The key to understanding what was unimaginable in November 1989 yet became a reality in December 1991, Szporluk says, lies in understanding the relationship of Ukraine and Russia. With this in mind, he offers insightful new perspectives on many critical questions surrounding the decline and fall of the Soviet system, such as

  • Why were the processes of Russian identity formation not yet completed by the time of the communist takeover in 1917—and what did this mean for the future of the USSR?
  • Why did Gorbachev and his advisers so misjudge the condition of the Soviet Union at the end of the 1980s?
  • How unrealistic was their sense of what the Soviet bloc represented at that time?
  • Why did the Soviet Union fail to adjust to and take advantage of the current "scientific-technical revolution"?
  • How did the leaders of the Soviet state perceive the problem of the nationalities in the USSR and their relations with their East European allies?
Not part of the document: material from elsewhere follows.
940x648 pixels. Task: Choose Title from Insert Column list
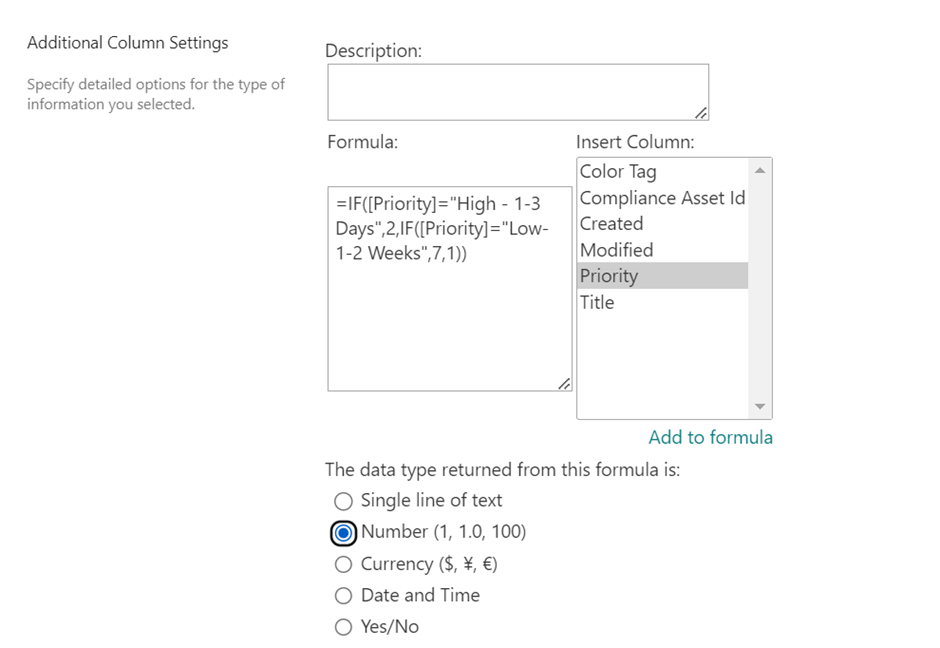pyautogui.click(x=597, y=302)
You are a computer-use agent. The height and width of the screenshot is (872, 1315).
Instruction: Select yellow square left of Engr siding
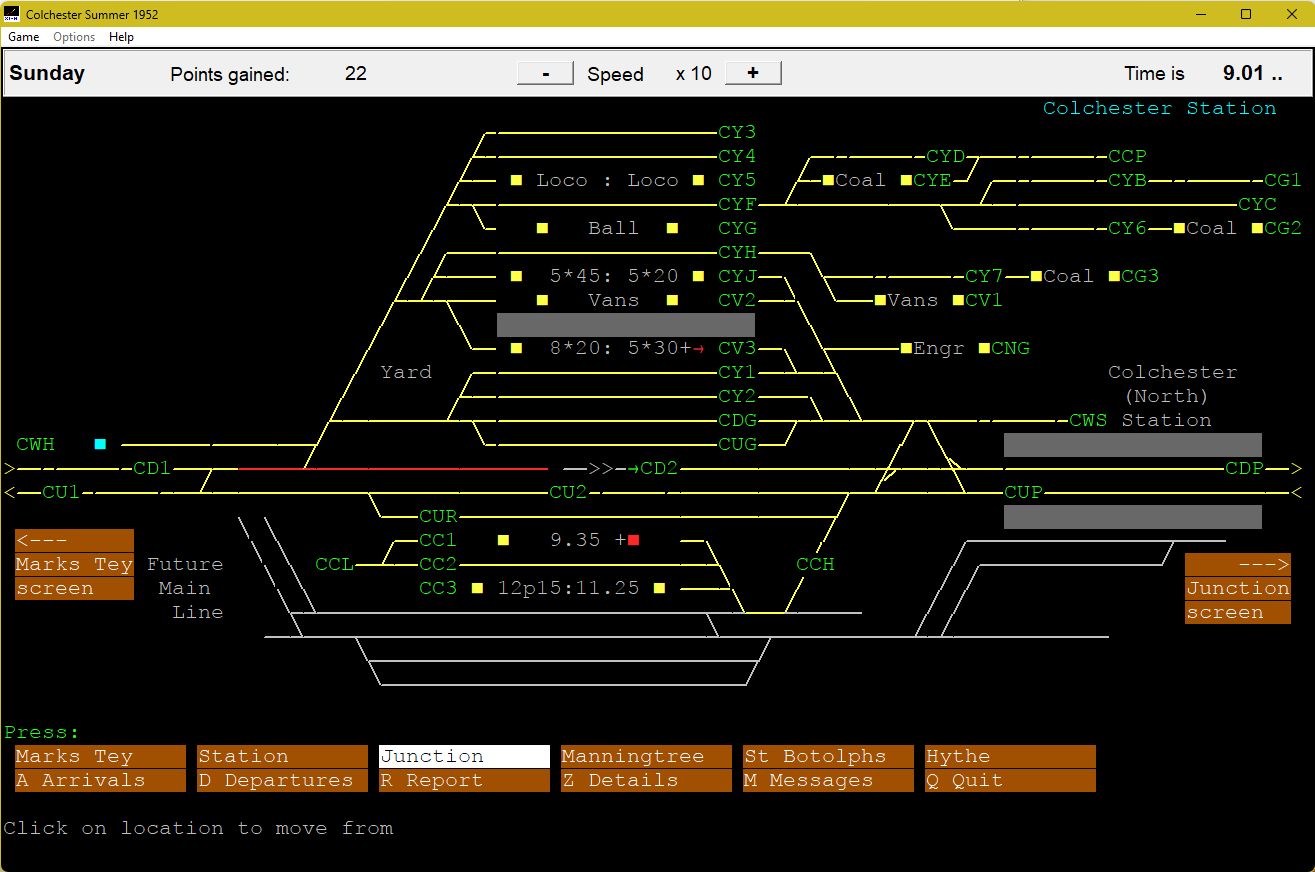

  • Why were West Ukraine and other Baltic states—the "Soviet West"—an alien and potentially disruptive element in the Soviet body politic?
  • Why did Soviet leaders never find a successful resolution of the problem of Russian-Ukrainian relations?

Without claiming that the collapse of communism or the breakup of the Soviet Union was "caused" by any one factor, Russia, Ukraine, and the Breakup of the Soviet Union makes an insightful and original contribution to the discussion surrounding one of the most significant political events of the twentieth century.